Blameless by Gail CarrigerOrbit (Hachette), 2010

(Spoiler alert: it’s hard to talk about this book without mentioning some key plot points both from this book and the previous one, Changeless. So if you haven’t read this series and want to be surprised if/when you do, you might want to stop reading now.)

At the start of this book, Alexia Maccon, newly estranged from her husband, has been unhappily staying at her mother and step-father’s house for a week or two. Alexia and her half-sisters don’t get along very well: she’s smart and they’re shallow, or, as Carriger puts it, “Alexia was known throughout London for her intellectual prowess, patronage of the scientific community, and biting wit. Felicity and Evylin were known for their puffed sleeves” (6). Poor Alexia: horrible half-siblings, a stubborn Scottish werewolf husband who thinks she’s cheated on him, and morning sickness: can things get any worse? As it turns out, yes. Alexia is dismissed from her position on the Queen’s Shadow Council, and realizes that she’s quite vulnerable without her husband’s protection. On the bright side, there’s her gay vampire best friend, Lord Akeldama, who is fond of gossip, prone to Liberace-ish dressing, and not scared of a little scandal: he’ll surely let her stay with him… except that when Alexia arrives at Akeldama’s house, it seems quite empty, and looks like it’s been vacated in a hurry. And someone, it turns out, is trying to kill Alexia.

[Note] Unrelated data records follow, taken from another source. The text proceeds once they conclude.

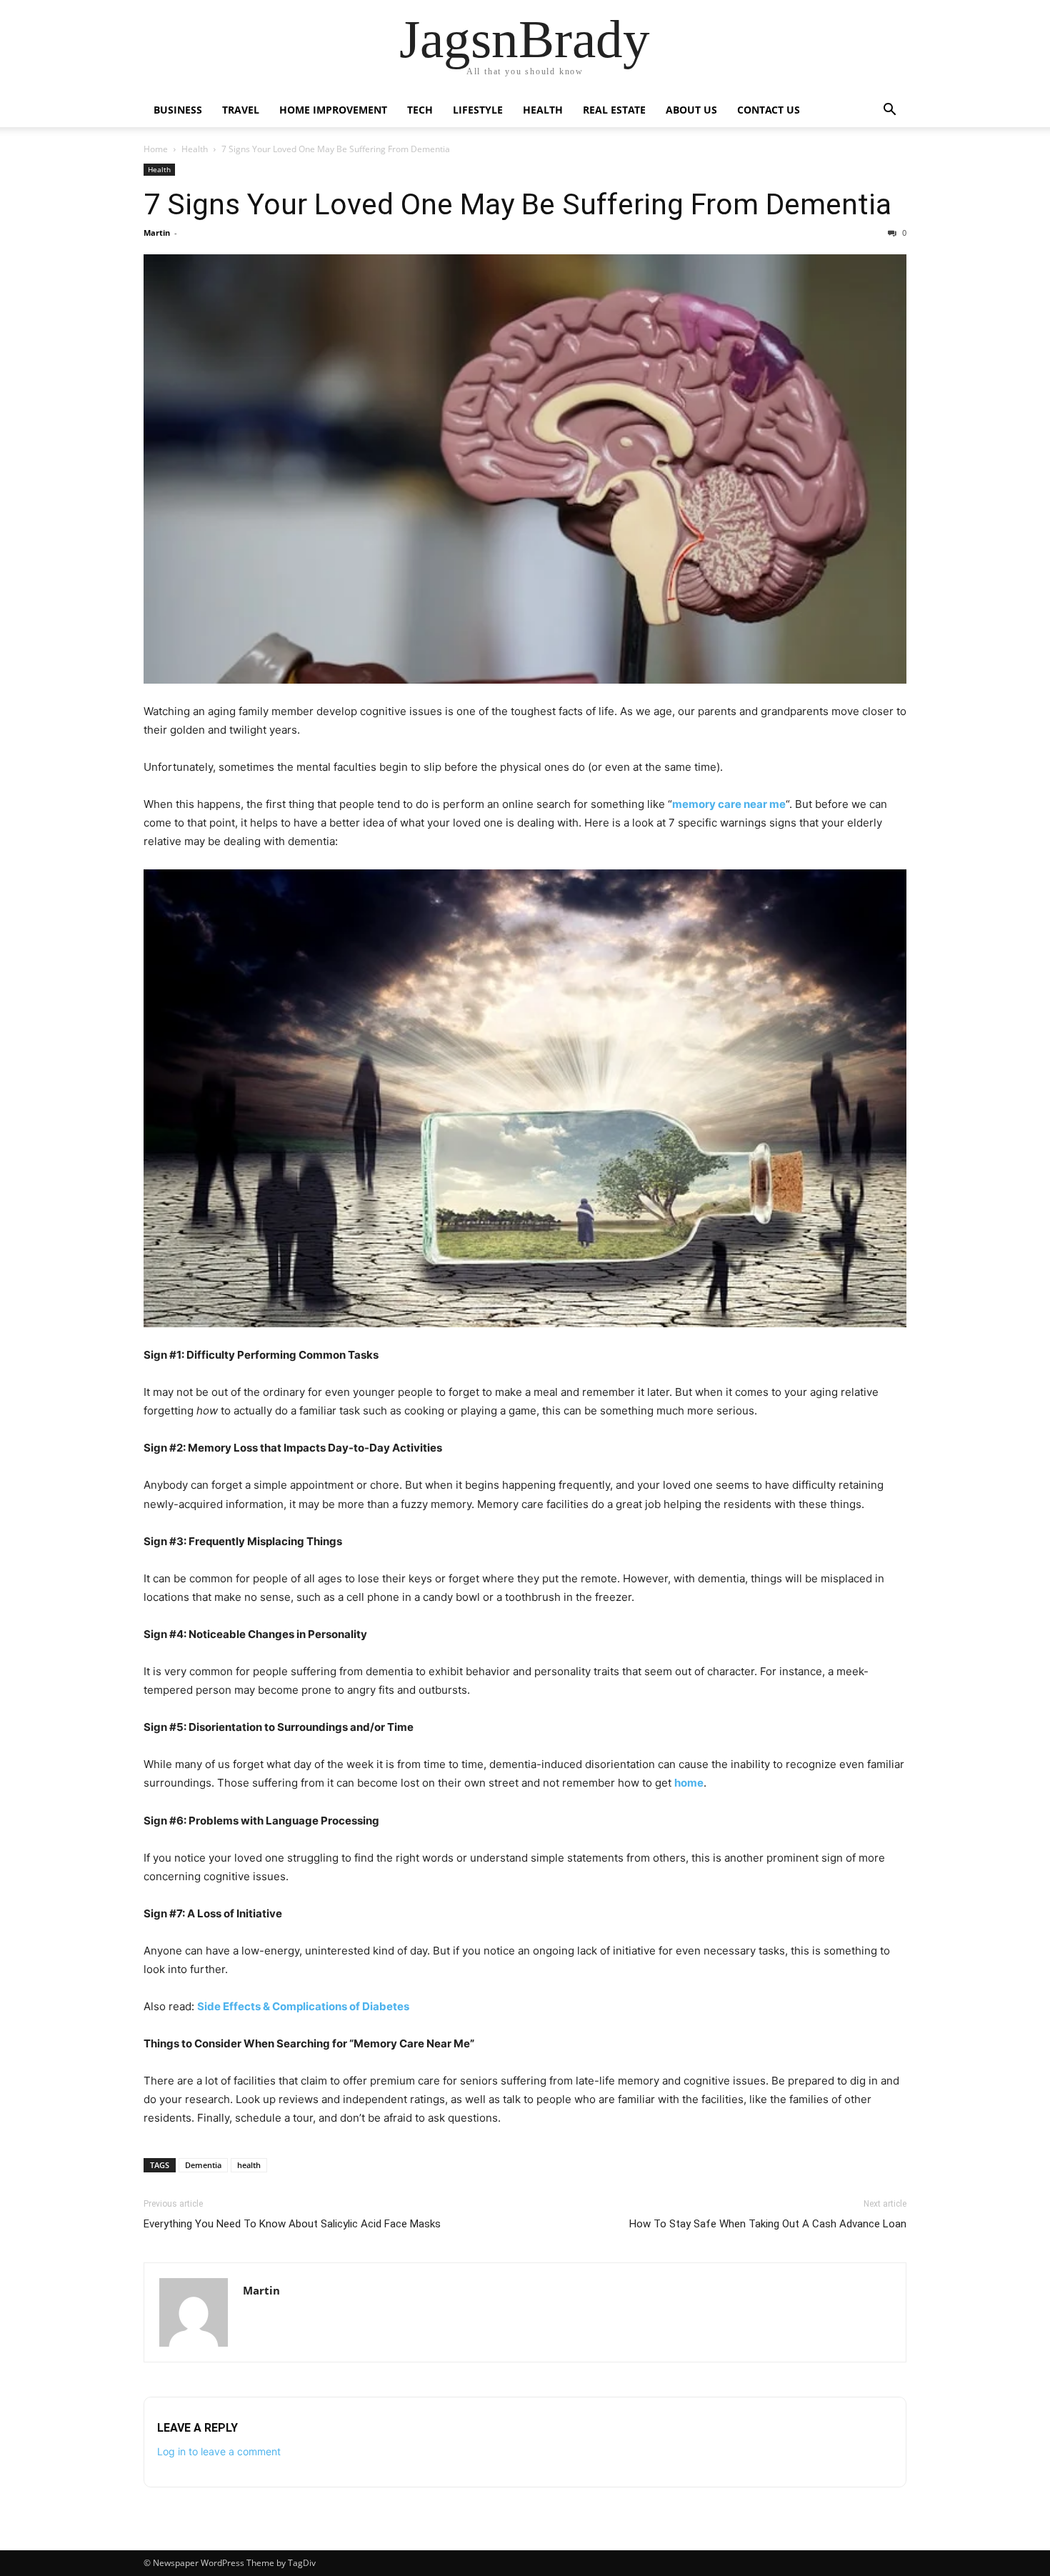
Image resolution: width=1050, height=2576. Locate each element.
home (689, 1782)
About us (691, 109)
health (249, 2165)
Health (543, 109)
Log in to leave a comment (219, 2451)
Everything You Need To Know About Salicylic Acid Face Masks (292, 2223)
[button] (889, 111)
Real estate (614, 109)
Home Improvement (333, 109)
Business (178, 109)
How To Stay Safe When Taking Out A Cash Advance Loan (767, 2223)
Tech (420, 109)
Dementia (203, 2165)
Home (156, 149)
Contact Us (768, 109)
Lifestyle (478, 109)
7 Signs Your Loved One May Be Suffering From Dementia (517, 204)
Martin (157, 232)
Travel (240, 109)
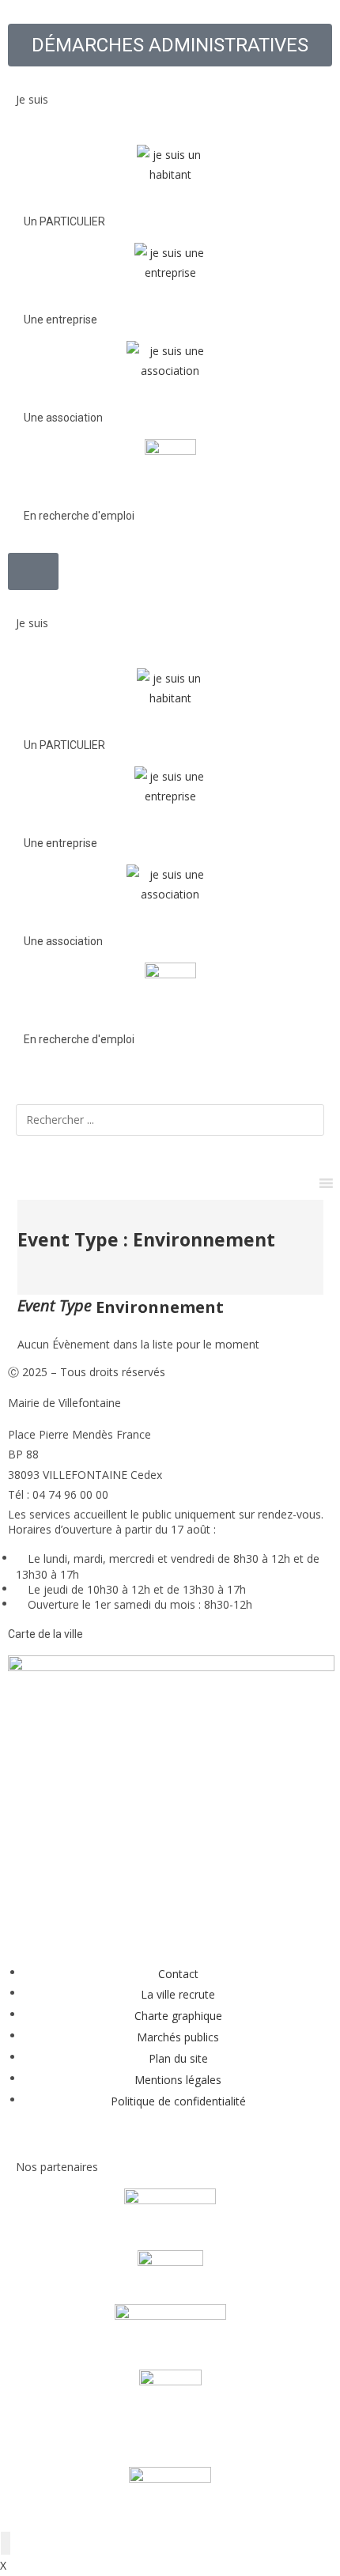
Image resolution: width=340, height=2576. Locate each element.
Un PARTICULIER (64, 221)
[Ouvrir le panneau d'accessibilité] (5, 2543)
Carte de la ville (45, 1634)
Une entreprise (60, 319)
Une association (63, 417)
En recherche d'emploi (79, 515)
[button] (170, 76)
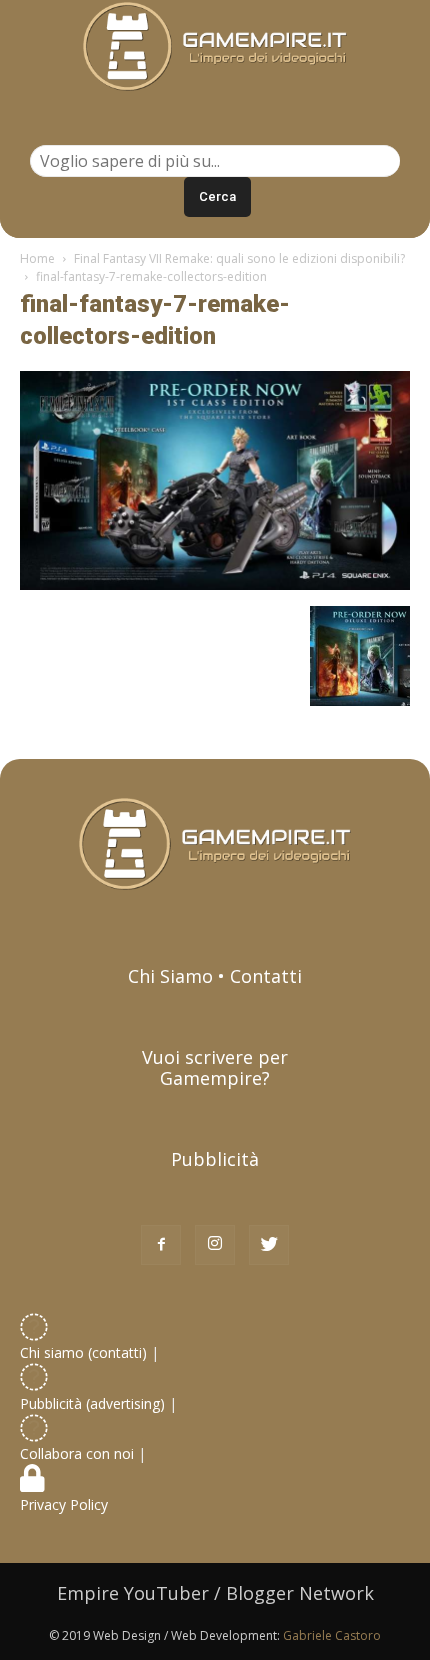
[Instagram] (215, 1245)
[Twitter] (269, 1245)
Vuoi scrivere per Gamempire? (215, 1067)
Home (37, 258)
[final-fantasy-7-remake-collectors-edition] (215, 585)
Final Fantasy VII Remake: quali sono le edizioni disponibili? (239, 258)
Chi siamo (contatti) (83, 1352)
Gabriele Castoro (332, 1635)
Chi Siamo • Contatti (215, 976)
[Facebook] (161, 1245)
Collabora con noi (79, 1453)
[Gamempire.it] (215, 46)
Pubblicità (215, 1159)
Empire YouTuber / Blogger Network (215, 1593)
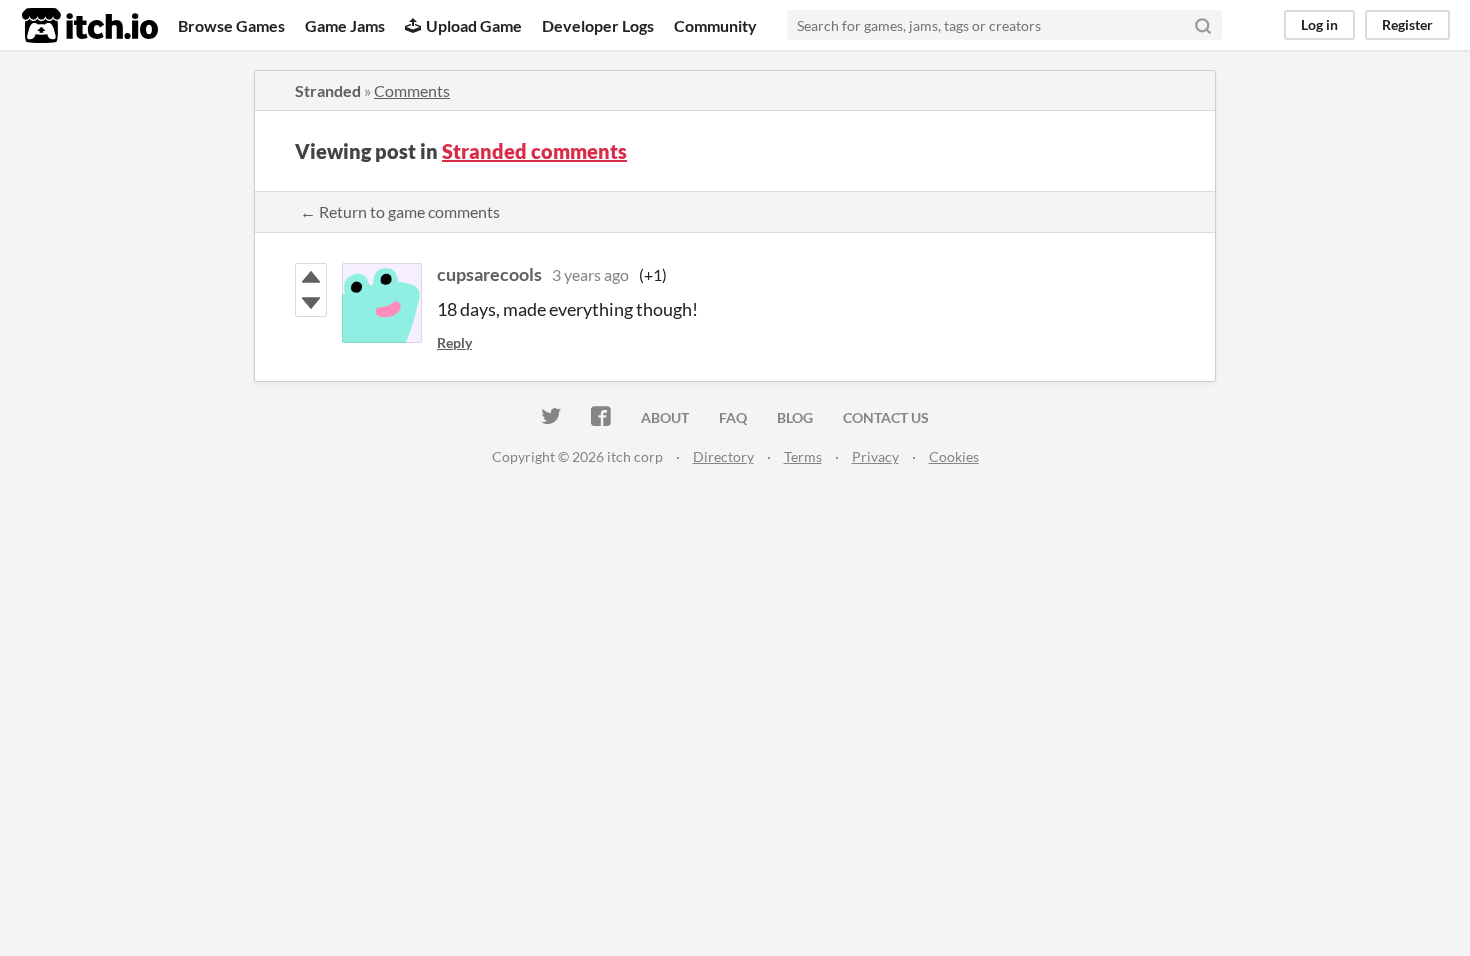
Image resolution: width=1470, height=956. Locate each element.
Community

Meanwhile, Lord Maccon is drinking himself silly at Woolsey Castle, and Professor Lyall is doing his best to keep the Woolsey pack/household under control. The best course of action for everyone seems to be for Alexia to get herself out of London, so she sets off for Italy by way of Paris, with Floote (loyal servant) and the excellent Madame Lefoux (the inventor who dresses in men’s clothing and enjoys flirting with Alexia) along for company and protection.

As with the previous two books in the series, there’s humor and suspense in this one, as Alexia tries to shake her enemies and learn more about how she could possibly have become pregnant (it’s commonly thought that vampires and werewolves, being mostly dead, aren’t able to father children in the usual way). And I was pleased to find that, as in Changeless, the writing is more solid than it was in Carriger’s first book. The story is sometimes ridiculous—I’m not sure how I feel about reading a book that features the “mysterious Templars,” as the back cover puts it, as a plot point—but after the two previous books I was fond enough of Alexia and the other main characters not to be too bothered. As fun/light reading, I’ve been enjoying this series, though I’m not sure if I’ll bother/remember to pick up the next book when it comes out in July 2011.